Непостижимая Шанель | страница 27
Двум маленьким девочкам жизнь на свежем воздухе идет на пользу. Жюлия начинает ходить, Габриэль не так давно отняли от груди, что же касается Жанны, то работа и беременности пока не изнурили ее, она хорошая нянька, хорошая мать и рассудительная подруга.
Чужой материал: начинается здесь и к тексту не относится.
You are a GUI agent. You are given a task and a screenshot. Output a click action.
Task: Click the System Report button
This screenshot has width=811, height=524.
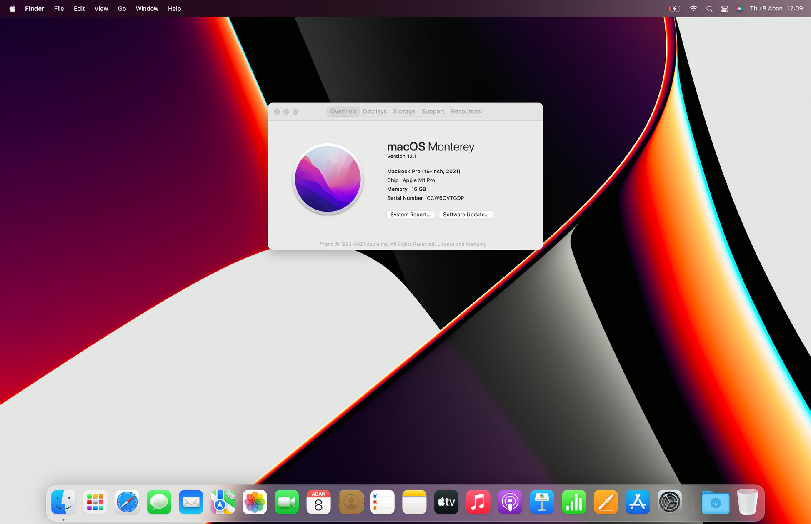click(x=411, y=215)
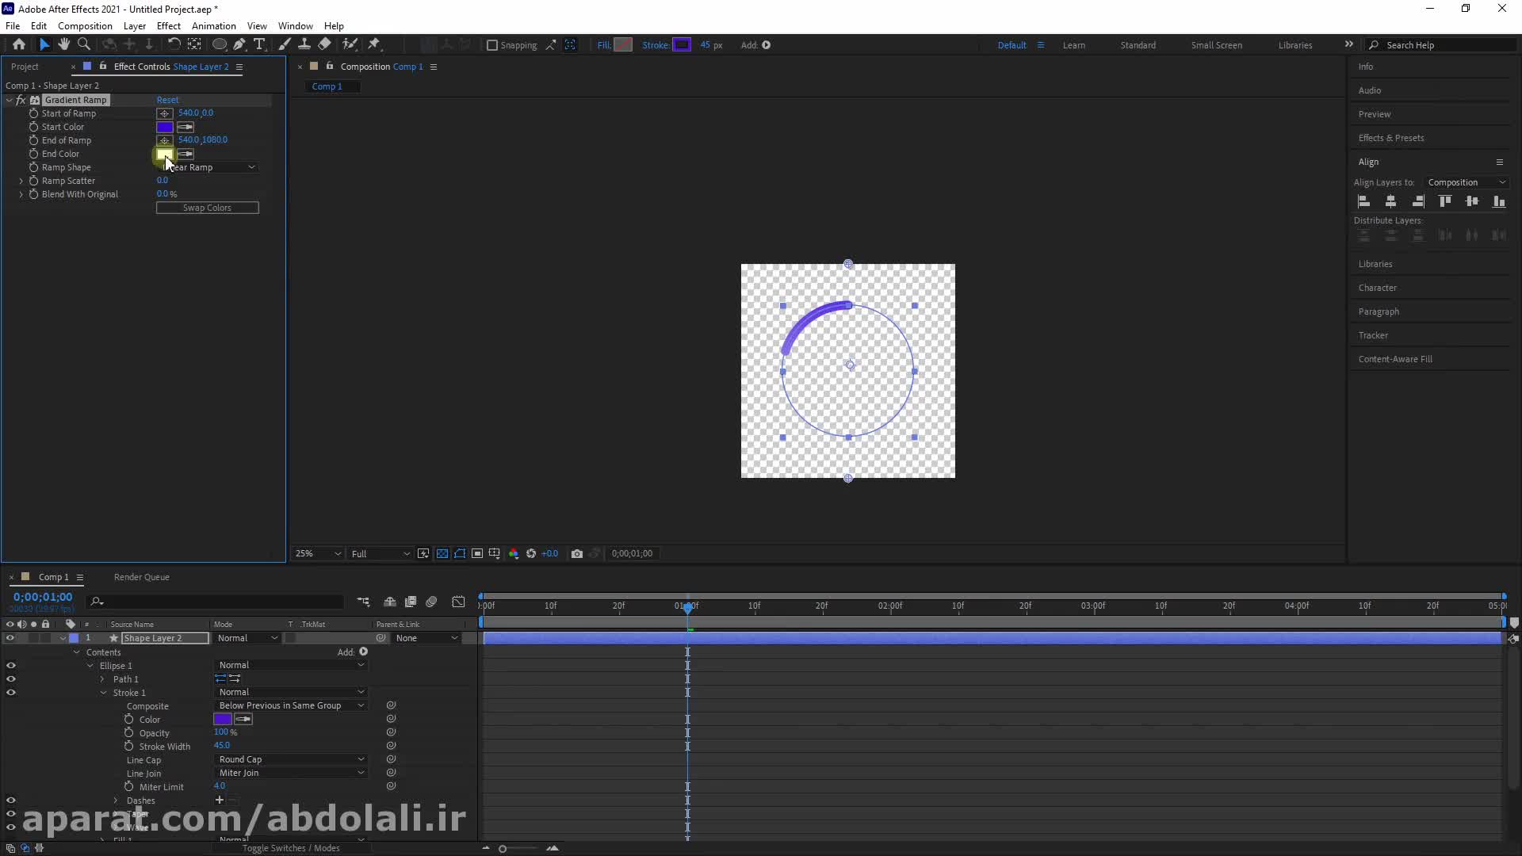Hide Ellipse 1 with eye icon

click(x=11, y=666)
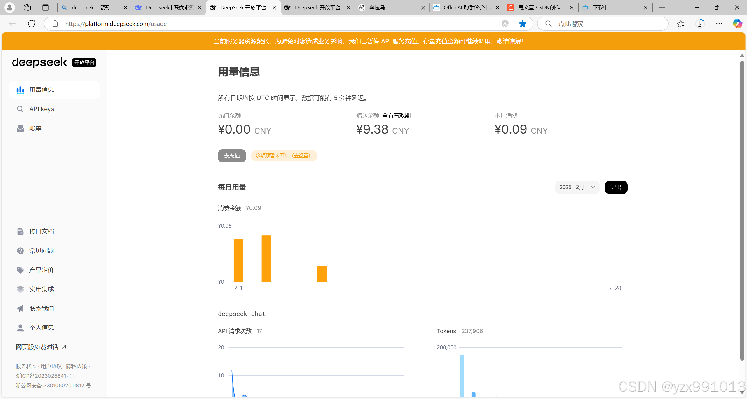This screenshot has width=747, height=399.
Task: Open API keys from the sidebar
Action: click(42, 109)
На фотографиях Эжена Атже, бродячего артиста, которые несколько лет спустя он посвятит другим бродягам, уличным ремесленникам, мы видим женщин, похожих на Жанну так, что и не отличить, видим в мельчайших деталях рынки и торговые ряды, насквозь продуваемые ветром, где Габриэль провела первые месяцы своей жизни. Бесполезно обращаться к нашему воображению, ибо на пленке Атже есть все, зафиксированное навечно. Этой женщиной — худенькая фигурка, застывшая возле корзин, поднятое к прохожим загорелое лицо, дремлющая на руках крохотная дочурка — этой женщиной могла быть Жанна, это она держит задремавшую Габриэль, это ее скромно стянутые волосы треплет ветер, и выбившиеся пряди ореолом окружают лицо, это ее круглый крестьянский пучочек волос на затылке, тиковая юбка, кофта из выцветшего ситца, отложной воротничок, прикрепленный завязками, широкие рукава, охваченные маленькой оборкой на уровне локтя.
Эта фотография рассказывает нам о детстве Габриэль больше, чем любые подробные описания. Так жили и выглядели только Жанна и люди одного с ней положения. На улицах в те времена, за исключением, быть может, чесальщиц матрасов, стригальщиц собак и бродячих цыган, не было женщин, занимавшихся столь же нищенским трудом, как Жанна. Вглядитесь в фотографии Атже, посмотрите глазами фотографа, какой хвастливый вид у разносчицы хлеба в накрахмаленном фартуке, как уютно чувствует себя продавщица цветов в кофте и чепце, как тепло укутаны ее плечи сложенной вдвое шалью. Тогда как Жанна… Вся нищета заканчивающегося XIX века сосредоточена в этой сидящей на земле женщине, предлагающей свой жалкий товар, и изменить этого нельзя.
Нищета Жанны сквозит в уклончивом, разоблачающем взгляде, в улыбке, которая и не улыбка вовсе, — через двенадцать лет, при выходе из шахт, английские мальчишки-рабочие будут так же принужденно улыбаться братьям Люмьер, — ее нищета в усталом движении руки, застывшей на краю корзины, в фартуке, провисшем под тяжестью младенца, которого не на кого оставить и которого постоянно приходится таскать с собой, в голодных глазах этого ребенка, его криках, усталости, сонливости… А за первым ребенком — сразу же второй, снова голод, снова крики, после Жюлии — Габриэль. Но кое-что нам все же придется вообразить: как влиял на ребенка, как ласкал его невинное тельце чудный свет Сомюра, преображавший все вокруг… И наконец, замечу, что, сколь бы невероятным это ни казалось, на будущее этой девочки неумолимым образом повлияет то, что ее современникам представлялось пороком, — нищета ее семьи.